It’s not surprising that Obama grew up a rambunctious kid with a stubborn streak and an “I’ll show you” attitude. After all, it takes a special kind of moxie to survive being the first African-American FLOTUS—and not only survive, but thrive. For eight years, we witnessed the adversity the first family had to face, and now we get to read what it was really like growing up in a working-class family on Chicago’s South Side and ending up at the world’s most famous address. As the author amply shows, her can-do attitude was daunted at times by racism, leaving her wondering if she was good enough. Nevertheless, she persisted, graduating from Chicago’s first magnet high school, Princeton, and Harvard Law School, and pursuing careers in law and the nonprofit world. With her characteristic candor and dry wit, she recounts the story of her fateful meeting with her future husband. Once they were officially a couple, her feelings for him turned into a “toppling blast of lust, gratitude, fulfillment, wonder.” But for someone with a “natural resistance to chaos,” being the wife of an ambitious politician was no small feat, and becoming a mother along the way added another layer of complexity. Throw a presidential campaign into the mix, and even the most assured woman could begin to crack under the pressure.

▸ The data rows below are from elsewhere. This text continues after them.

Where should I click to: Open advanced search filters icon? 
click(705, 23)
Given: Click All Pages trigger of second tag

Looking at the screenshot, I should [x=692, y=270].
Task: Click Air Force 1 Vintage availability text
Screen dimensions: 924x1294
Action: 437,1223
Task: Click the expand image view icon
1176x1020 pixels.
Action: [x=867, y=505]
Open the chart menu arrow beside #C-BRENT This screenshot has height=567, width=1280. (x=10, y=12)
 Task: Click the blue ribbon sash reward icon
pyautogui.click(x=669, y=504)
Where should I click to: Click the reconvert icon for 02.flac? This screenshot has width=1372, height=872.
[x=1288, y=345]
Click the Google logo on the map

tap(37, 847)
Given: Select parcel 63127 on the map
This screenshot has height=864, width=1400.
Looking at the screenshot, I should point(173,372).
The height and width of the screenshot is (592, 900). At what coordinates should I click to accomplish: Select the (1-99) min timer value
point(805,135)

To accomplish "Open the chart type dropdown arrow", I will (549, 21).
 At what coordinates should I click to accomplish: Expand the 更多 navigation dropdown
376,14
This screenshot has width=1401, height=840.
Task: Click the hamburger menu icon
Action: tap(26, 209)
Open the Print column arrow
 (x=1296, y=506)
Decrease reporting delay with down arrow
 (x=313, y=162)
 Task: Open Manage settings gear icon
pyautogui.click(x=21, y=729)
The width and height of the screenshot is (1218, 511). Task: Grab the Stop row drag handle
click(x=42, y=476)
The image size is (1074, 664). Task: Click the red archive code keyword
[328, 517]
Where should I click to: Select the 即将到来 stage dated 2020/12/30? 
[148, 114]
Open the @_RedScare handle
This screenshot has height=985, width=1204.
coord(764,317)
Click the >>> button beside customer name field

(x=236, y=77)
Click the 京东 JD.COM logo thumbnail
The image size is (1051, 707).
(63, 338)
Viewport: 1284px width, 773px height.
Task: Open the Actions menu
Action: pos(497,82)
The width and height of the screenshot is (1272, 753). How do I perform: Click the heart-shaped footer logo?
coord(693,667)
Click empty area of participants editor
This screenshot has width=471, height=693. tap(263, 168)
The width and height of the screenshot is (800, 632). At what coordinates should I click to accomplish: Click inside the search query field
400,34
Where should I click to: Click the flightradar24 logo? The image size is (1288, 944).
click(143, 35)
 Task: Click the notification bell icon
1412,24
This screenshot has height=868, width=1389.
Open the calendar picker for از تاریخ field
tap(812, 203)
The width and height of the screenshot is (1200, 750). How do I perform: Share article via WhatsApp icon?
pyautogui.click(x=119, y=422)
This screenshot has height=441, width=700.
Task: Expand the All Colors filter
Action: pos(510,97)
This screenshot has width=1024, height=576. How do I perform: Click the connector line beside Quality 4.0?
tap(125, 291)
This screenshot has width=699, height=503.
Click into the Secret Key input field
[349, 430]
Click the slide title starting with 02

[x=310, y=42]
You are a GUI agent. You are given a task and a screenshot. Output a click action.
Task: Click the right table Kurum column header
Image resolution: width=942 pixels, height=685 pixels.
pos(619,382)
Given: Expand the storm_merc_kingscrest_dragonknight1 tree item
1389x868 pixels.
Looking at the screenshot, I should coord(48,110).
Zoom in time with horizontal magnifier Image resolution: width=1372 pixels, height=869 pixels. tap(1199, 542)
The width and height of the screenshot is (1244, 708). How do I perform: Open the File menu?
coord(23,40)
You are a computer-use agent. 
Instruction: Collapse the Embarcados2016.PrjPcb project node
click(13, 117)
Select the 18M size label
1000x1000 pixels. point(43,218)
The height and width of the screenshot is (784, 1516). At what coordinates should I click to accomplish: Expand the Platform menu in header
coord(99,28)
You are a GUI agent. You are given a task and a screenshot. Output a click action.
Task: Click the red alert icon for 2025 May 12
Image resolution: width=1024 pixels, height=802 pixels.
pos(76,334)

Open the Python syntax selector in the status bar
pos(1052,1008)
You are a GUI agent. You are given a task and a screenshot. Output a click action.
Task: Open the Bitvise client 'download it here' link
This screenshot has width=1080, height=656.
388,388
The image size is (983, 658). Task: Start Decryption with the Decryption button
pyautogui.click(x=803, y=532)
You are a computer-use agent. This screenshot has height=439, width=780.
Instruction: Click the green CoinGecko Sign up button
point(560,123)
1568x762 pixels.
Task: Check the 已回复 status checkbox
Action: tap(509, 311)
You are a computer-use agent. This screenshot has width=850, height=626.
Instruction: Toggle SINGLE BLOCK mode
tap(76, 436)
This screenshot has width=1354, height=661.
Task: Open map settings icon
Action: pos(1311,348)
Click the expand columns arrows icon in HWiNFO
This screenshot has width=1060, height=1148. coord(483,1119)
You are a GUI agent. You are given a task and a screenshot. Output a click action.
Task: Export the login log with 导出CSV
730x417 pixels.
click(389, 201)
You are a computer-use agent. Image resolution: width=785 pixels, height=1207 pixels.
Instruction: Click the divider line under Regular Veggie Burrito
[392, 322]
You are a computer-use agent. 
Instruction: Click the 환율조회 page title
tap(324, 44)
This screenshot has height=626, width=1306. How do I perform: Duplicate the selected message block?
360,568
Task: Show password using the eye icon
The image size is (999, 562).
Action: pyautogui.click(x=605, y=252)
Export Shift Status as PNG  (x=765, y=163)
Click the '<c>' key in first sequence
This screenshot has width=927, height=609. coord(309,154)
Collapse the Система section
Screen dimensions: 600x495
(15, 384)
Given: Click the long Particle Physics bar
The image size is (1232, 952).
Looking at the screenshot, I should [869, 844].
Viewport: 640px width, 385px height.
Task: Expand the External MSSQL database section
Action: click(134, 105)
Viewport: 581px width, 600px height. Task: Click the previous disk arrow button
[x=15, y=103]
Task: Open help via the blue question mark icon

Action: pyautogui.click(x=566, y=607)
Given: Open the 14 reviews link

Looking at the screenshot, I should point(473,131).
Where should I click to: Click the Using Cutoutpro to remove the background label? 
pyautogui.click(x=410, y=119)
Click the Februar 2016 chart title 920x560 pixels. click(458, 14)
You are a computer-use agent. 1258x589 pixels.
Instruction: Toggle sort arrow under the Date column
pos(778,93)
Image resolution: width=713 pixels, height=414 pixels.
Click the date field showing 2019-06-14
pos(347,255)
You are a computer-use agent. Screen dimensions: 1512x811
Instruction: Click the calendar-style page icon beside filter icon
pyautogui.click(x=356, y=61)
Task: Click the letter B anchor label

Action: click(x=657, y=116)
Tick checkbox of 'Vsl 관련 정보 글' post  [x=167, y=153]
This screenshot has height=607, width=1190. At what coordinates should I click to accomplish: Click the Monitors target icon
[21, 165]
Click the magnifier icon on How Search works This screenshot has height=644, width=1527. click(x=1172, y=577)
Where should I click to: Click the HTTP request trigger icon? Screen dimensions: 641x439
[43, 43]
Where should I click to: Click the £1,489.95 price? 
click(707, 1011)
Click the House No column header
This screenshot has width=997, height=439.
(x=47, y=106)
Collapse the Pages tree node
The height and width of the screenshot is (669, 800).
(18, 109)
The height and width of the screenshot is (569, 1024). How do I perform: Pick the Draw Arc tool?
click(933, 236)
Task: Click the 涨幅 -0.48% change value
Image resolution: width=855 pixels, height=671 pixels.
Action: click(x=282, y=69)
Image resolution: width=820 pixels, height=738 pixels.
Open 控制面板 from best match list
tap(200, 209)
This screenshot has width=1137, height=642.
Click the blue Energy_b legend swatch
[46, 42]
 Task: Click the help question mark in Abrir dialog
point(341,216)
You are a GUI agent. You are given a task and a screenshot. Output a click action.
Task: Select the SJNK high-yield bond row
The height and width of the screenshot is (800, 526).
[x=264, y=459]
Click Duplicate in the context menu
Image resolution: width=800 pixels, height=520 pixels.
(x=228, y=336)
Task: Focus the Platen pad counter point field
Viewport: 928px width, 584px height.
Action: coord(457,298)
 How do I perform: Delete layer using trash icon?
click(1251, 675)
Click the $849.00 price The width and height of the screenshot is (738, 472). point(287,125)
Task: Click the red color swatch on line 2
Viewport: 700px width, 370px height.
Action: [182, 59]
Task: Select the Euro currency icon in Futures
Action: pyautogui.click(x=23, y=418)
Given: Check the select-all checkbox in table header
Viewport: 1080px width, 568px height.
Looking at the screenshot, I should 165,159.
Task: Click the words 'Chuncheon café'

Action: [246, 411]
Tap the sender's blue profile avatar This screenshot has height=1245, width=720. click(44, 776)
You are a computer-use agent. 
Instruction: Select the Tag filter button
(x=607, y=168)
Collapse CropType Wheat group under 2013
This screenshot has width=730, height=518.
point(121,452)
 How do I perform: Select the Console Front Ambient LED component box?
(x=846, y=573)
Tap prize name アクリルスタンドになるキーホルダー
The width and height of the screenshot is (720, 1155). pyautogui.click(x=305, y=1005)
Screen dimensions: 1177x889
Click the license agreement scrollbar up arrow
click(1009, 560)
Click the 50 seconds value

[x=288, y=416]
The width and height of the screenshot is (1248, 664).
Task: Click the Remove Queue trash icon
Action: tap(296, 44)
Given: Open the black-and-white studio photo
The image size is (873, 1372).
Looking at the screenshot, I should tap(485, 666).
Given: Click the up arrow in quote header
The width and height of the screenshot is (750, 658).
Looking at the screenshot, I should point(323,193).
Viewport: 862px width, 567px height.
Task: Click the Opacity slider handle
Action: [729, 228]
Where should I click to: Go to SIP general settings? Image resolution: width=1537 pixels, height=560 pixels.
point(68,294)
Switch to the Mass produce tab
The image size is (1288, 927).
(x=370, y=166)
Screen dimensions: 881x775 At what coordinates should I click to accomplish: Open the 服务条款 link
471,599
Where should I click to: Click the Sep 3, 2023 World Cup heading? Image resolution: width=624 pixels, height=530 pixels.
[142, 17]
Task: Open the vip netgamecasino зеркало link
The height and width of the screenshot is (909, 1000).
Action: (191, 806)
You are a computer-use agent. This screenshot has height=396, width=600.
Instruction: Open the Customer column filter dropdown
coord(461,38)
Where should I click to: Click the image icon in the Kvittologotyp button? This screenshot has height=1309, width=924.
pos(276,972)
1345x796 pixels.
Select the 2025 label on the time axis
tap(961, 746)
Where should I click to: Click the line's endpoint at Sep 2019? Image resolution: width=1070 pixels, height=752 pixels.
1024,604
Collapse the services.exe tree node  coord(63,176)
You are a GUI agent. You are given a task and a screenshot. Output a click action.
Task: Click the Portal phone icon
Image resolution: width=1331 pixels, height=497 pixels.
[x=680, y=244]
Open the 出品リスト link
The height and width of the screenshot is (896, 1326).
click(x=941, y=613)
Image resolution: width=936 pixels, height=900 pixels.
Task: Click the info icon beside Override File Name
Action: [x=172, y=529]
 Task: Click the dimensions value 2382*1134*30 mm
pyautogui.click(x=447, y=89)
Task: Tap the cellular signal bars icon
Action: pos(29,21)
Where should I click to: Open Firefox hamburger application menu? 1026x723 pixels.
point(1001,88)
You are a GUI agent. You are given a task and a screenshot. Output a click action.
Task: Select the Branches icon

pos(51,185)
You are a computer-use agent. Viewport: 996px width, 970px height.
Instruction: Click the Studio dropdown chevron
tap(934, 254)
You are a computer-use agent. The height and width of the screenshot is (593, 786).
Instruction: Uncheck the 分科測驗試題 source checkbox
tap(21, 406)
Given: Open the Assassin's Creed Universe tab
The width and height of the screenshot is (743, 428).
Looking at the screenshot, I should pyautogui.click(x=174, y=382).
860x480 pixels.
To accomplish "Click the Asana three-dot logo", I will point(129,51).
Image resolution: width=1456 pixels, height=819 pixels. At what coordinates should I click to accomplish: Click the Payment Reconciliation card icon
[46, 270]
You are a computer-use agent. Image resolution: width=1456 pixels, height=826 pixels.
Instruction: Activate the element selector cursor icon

Later, adjusting to life in the White House was a formidable challenge for the self-described “control freak”—not to mention the difficulty of sparing their daughters the ugly side of politics and preserving their privacy as much as possible. Through it all, Obama remained determined to serve with grace and help others through initiatives like the White House garden and her campaign to fight childhood obesity. And even though she deems herself “not a political person,” she shares frank thoughts about the 2016 election.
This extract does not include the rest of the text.